25年目のI love you~やっぱり一緒に・・・②~
そして開店。


OL時代はもちろん、スーパーの時も、まずは研修と言う名の座学からスタートしたもんだが、今回は事前に目を通しておくように、一冊のマニュアルを渡されていて、あとは先輩が1人付いてくれるそうだが、いきなり実践。売場に立たされるそうでびっくり。


「レジの研修は、後でやりますが、成川さんは前職で、経験されてるでしょうから、いくつか操作方法をお教えすれば、すぐに打てるでしょう。」


と、店長はこともなげに言う。どうやら「習うより慣れろ」のスタイルの会社のようで、緊張はいやがうえにも高まって来る。


「大丈夫ですよ、まずは私に付いていて下されば。とりあえず、商品を触りながら、どこに何があるか、大雑把でいいですから、把握するところからスタートしましょう。」


私の教育係に指名された渋谷裕美(しぶやひろみ)さんの優しい言葉と笑顔に、ホッとさせられる。


「開店します。」


店長がスタッフに声を掛け、みんなが所定の位置につく。まずは来店されたお客様への開店挨拶。これはスーパーでもあった。私は渋谷さんの横で、見よう見まねに


「おはようございます、いらっしゃいませ。」


と声を出し、頭を下げる。それがまず3分間。その後は各自の仕事に取り掛かるのだが、私は言われた通り、店内をまわり、商品の場所の把握に努める。男性もの、女性もの、チャイルド向け、このくくりを把握するだけで、だいぶ違う。

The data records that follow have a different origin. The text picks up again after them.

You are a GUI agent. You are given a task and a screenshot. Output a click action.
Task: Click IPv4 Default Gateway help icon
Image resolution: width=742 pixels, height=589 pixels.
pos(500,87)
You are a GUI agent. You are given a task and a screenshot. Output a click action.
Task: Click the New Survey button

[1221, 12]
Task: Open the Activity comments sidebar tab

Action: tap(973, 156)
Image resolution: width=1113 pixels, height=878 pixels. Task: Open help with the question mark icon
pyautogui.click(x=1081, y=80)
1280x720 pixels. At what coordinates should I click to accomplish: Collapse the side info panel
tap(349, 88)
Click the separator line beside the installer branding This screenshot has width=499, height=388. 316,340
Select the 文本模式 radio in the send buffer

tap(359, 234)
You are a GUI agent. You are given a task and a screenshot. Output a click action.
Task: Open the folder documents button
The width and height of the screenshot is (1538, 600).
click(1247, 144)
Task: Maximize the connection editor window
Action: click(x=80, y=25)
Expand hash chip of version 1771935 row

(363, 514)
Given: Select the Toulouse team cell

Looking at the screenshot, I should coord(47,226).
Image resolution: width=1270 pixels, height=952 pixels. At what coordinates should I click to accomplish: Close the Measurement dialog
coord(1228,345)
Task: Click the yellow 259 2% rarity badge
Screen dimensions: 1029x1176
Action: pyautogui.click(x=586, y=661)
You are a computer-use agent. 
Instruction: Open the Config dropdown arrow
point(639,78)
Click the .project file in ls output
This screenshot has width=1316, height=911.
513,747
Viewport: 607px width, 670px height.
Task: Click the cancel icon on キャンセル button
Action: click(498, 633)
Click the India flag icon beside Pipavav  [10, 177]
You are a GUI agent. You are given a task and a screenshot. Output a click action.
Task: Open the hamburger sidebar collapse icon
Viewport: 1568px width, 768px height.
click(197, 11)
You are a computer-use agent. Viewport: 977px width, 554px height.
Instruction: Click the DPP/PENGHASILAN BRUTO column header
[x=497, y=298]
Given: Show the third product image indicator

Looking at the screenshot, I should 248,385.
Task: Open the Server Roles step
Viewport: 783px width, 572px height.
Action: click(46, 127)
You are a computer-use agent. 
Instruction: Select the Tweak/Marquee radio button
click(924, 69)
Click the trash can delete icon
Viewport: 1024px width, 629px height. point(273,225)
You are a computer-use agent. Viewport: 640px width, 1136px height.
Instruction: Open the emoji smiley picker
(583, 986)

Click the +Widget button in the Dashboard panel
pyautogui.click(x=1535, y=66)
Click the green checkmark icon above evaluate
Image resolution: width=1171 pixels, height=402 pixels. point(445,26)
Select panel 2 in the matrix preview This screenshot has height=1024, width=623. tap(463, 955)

「お客様に商品の場所を聞かれることは一番多いですから。」


渋谷さんの言葉に私は頷く。ここらへんのことも、スーパー時代に同じことを言われた覚えがある。


平日の朝ということで、お客様の数はまだ少ない。一緒に売場を回りながら、渋谷さんが言うことをメモに取る。


こうして、時は刻々と過ぎて行く。